● Record extracts:
┌────────
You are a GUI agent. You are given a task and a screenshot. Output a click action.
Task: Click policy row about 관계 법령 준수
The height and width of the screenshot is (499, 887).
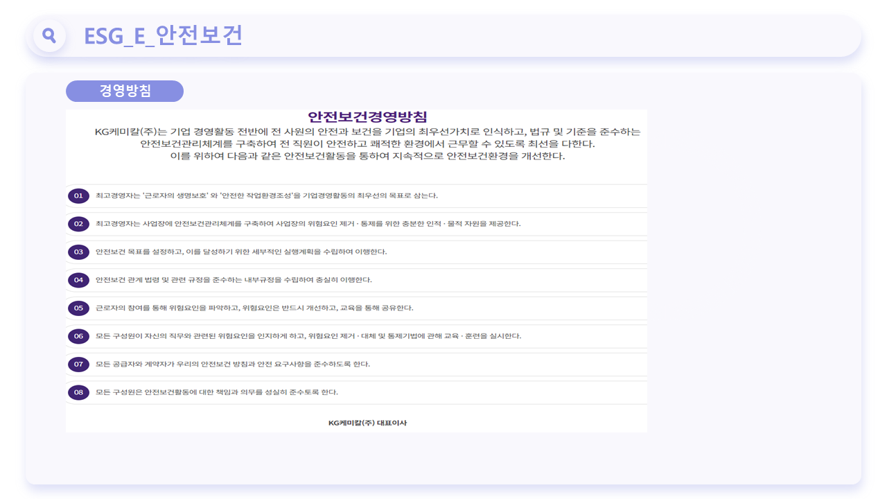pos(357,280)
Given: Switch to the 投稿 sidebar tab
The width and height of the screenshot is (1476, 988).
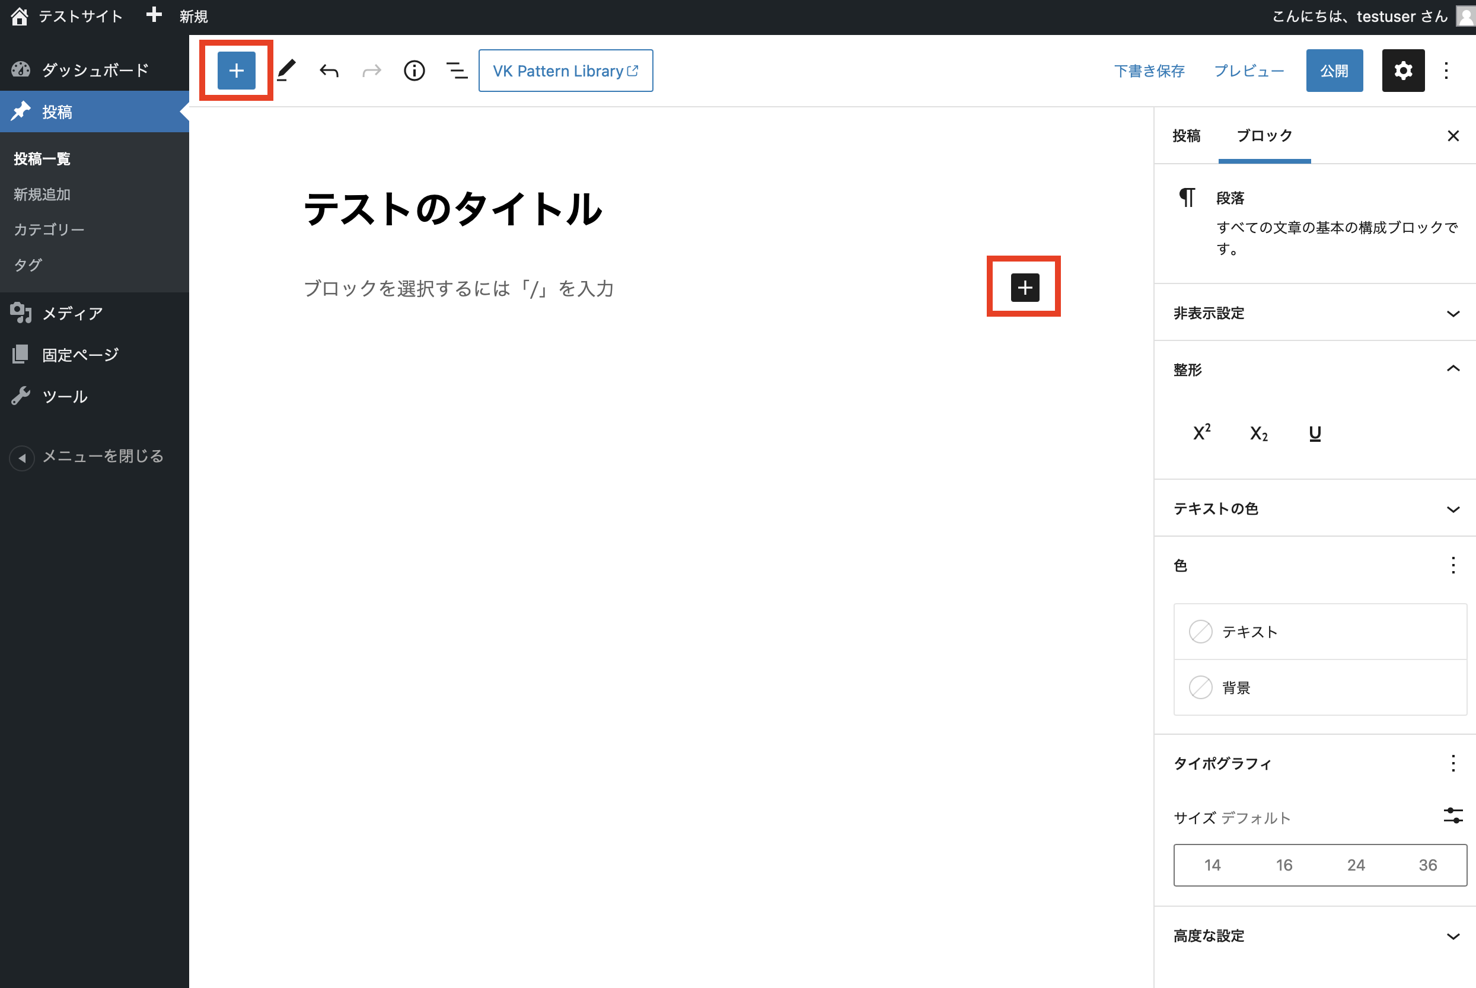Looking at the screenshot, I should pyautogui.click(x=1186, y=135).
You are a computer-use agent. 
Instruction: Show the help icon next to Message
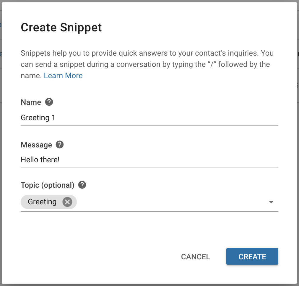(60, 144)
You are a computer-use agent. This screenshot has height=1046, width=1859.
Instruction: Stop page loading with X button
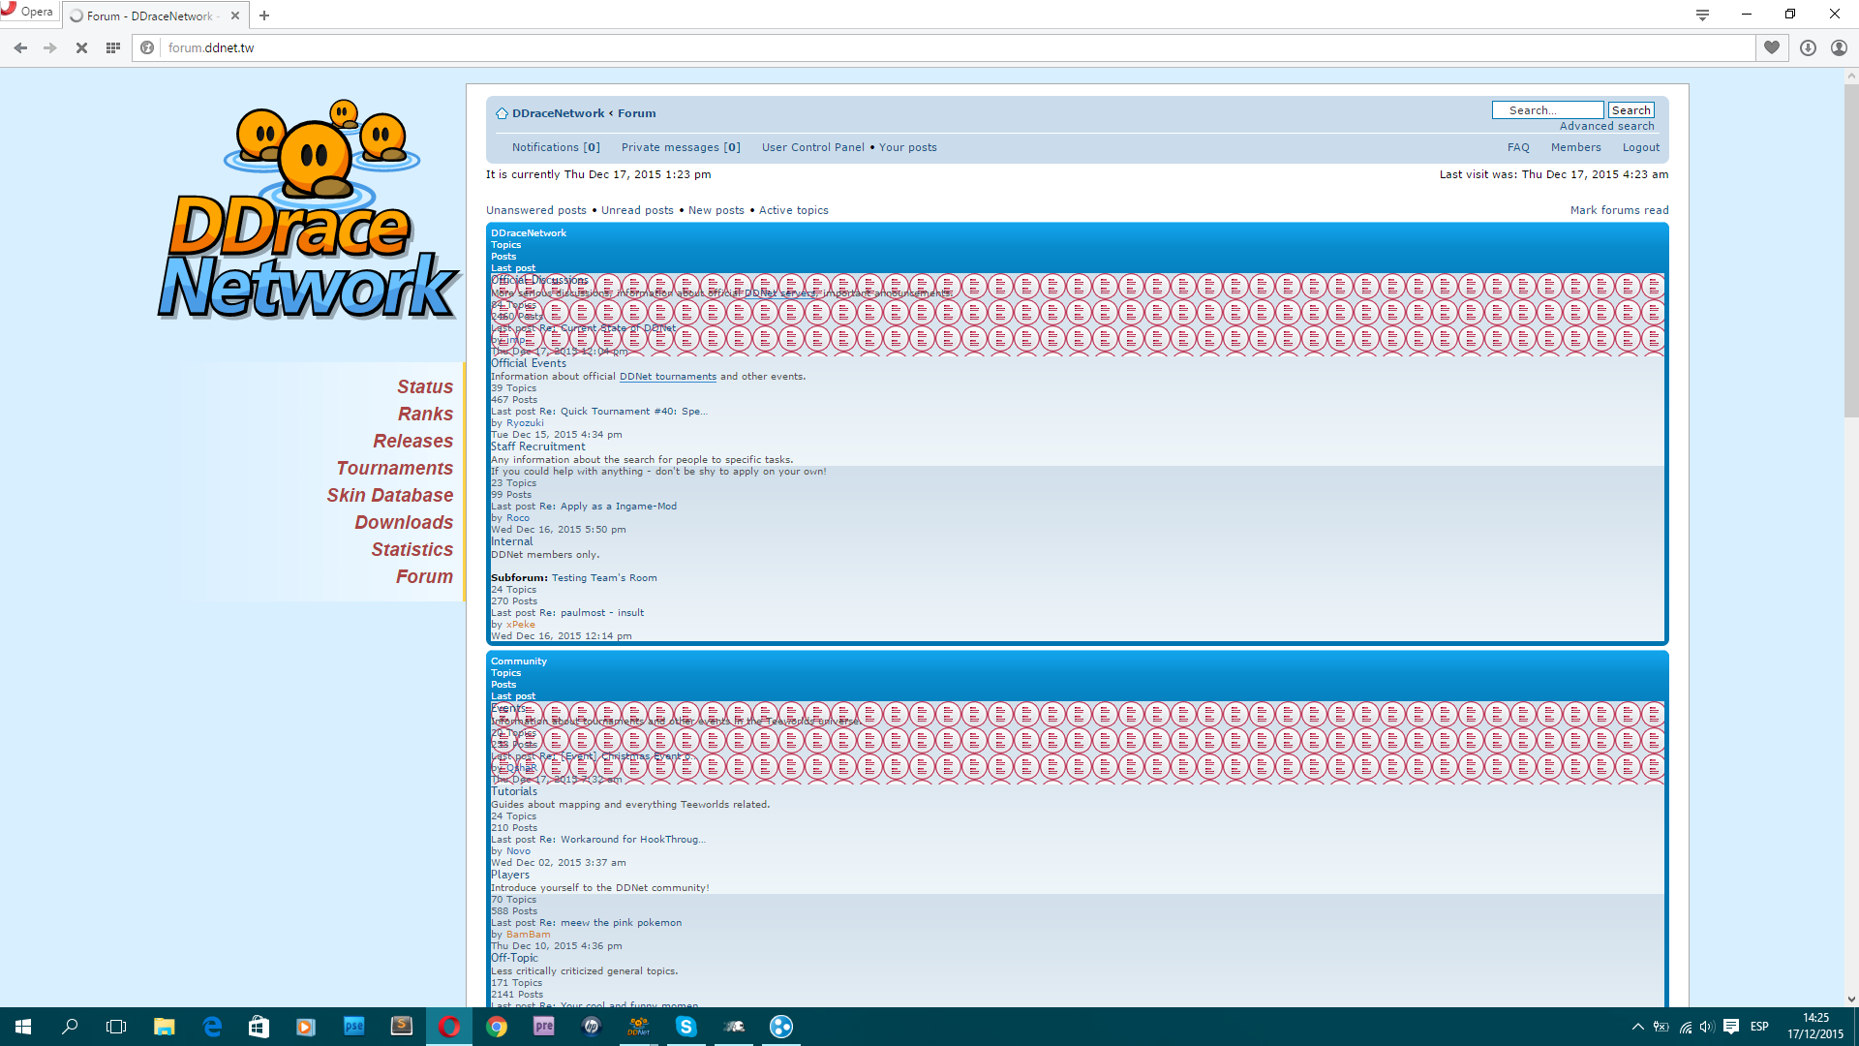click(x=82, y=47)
└────────
Express every line of the data above as a JSON list of strings, one string per line, skipping any blank lines. Leave the pictures out of the result.

[
  "You are a GUI agent. You are given a task and a screenshot. Output a click action.",
  "Task: Click policy row about 관계 법령 준수",
  "The height and width of the screenshot is (499, 887).",
  "pos(357,280)",
  "Given: Switch to the 投稿 sidebar tab",
  "The width and height of the screenshot is (1476, 988).",
  "Looking at the screenshot, I should pyautogui.click(x=1186, y=135).",
  "You are a computer-use agent. ",
  "Instruction: Show the help icon next to Message",
  "(60, 144)",
  "You are a computer-use agent. This screenshot has height=1046, width=1859.",
  "Instruction: Stop page loading with X button",
  "click(x=82, y=47)"
]